Planning for disconnected sites
Many edge deployments must handle scenarios where sites are disconnected for varying durations, whether planned or unplanned. Avassa is designed to support intermittent connectivity. The Edge Enforcer operates autonomously, with all required artifacts stored and replicated locally at the site. This ensures that control actions can be executed at the edge, independent of the Control Tower.
A key architectural feature is the loose coupling between Control Tower and Edge Enforcer. Communication is handled via a bidirectional pub/sub bus, allowing messages to be buffered both centrally and at the edge during disconnections. Upon reconnection, these messages are synchronized seamlessly.
The platform also supports deployment and upgrade workflows during disconnected periods, including image housekeeping and configuration of pending upgrades.
This guide helps you configure and plan your edge deployment for relevant disconnected scenarios, including:
- Configuring site disconnected behavior
- Managing upgrade sequences
- Certificate management
- User management
- Monitoring disconnected sites
- Local operations at edge sites
- Local unseal at restart?
Configuring site disconnected behavior
Edge sites may have different connectivity profiles. Some may have stable connections where any disconnect is an incident, while others may experience frequent, expected disconnects.
You can configure each site’s behavior when disconnected using
the when-disconnected
property. Supported values:
treat-as-normal
: Temporary disconnects are acceptable; the site is expected to be connected during normal operation. This is the default behavior.treat-as-expected
: Disconnects are normal and not alerted; the site may be non-operational for periods, but deployments continue.treat-as-error
: Connectivity is required; any disconnect triggers an alert.

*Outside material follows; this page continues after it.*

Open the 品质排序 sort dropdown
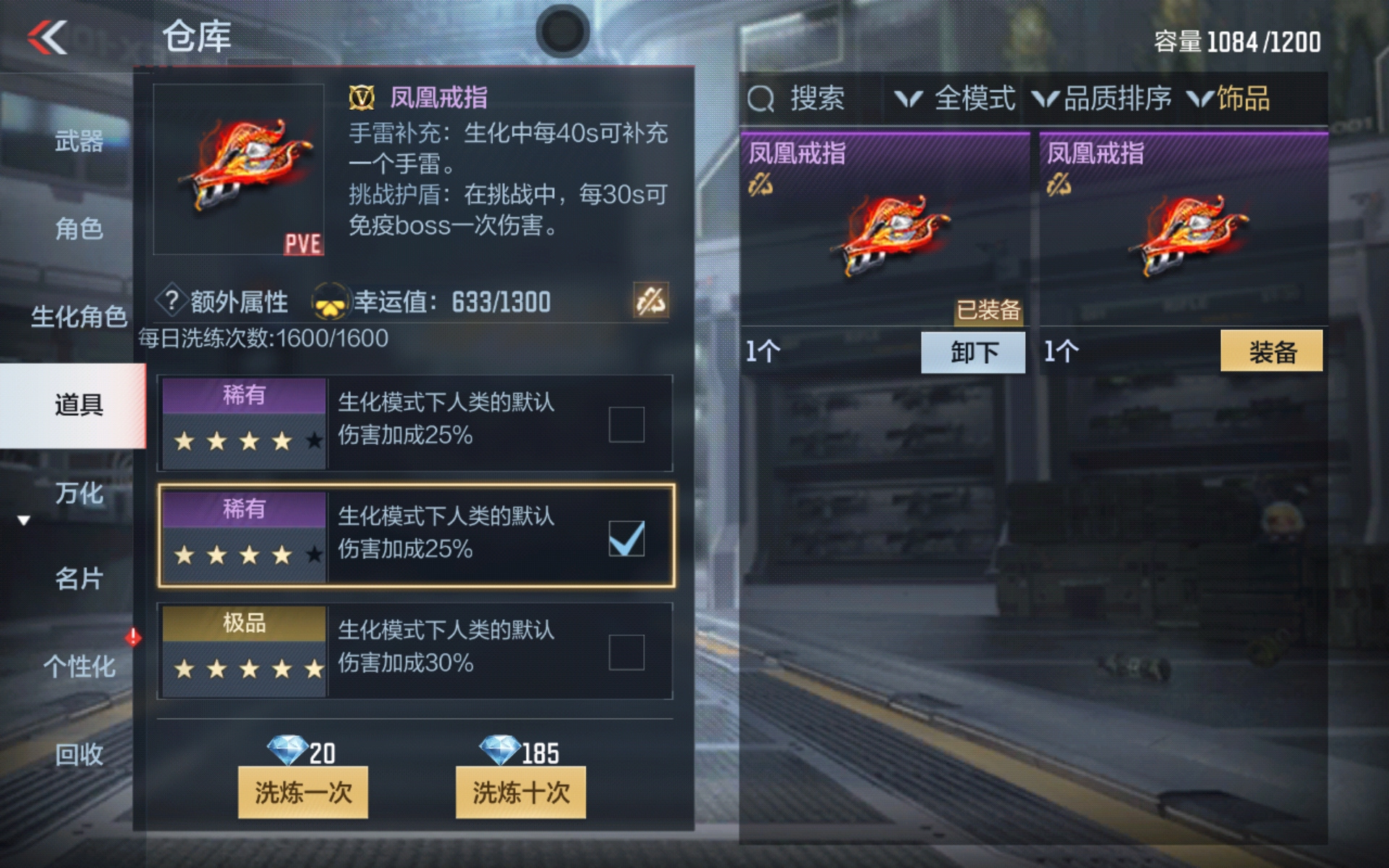 [1101, 98]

When an application, or a new version of an application, is deployed
to a site that is offline, by default the deployment waits for the
site to come back online and actually deploy the application.
However, if a site is known to be offline for a longer period of time,
this behavior is not ideal. By configuring the site's
when-disconnected
property to treat-as-expected
, the deployment
will continue even if the site is offline.
The following table describes what happens when a site is disconnected. It shows if an alert is generated when a site disconnects, and what happens if a new application version is deployed when the site is disconnected.
when-disconnected | Alert | Application deployment status |
---|---|---|
treat-as-normal | no | Deployment remains in deploying state |
treat-as-expected | no | Deployment continues (except for canary releases) |
treat-as-error | yes | Deployment remains in deploying state |
Consider:
- Should disconnected sites trigger alerts?
- Should disconnected sites block deployments?
Monitoring disconnected sites
Sites that remain disconnected for extended periods can be overlooked. Use the Control Tower UI to filter and sort sites by connection status and duration. For troubleshooting, inspect connect/disconnect events in the site view.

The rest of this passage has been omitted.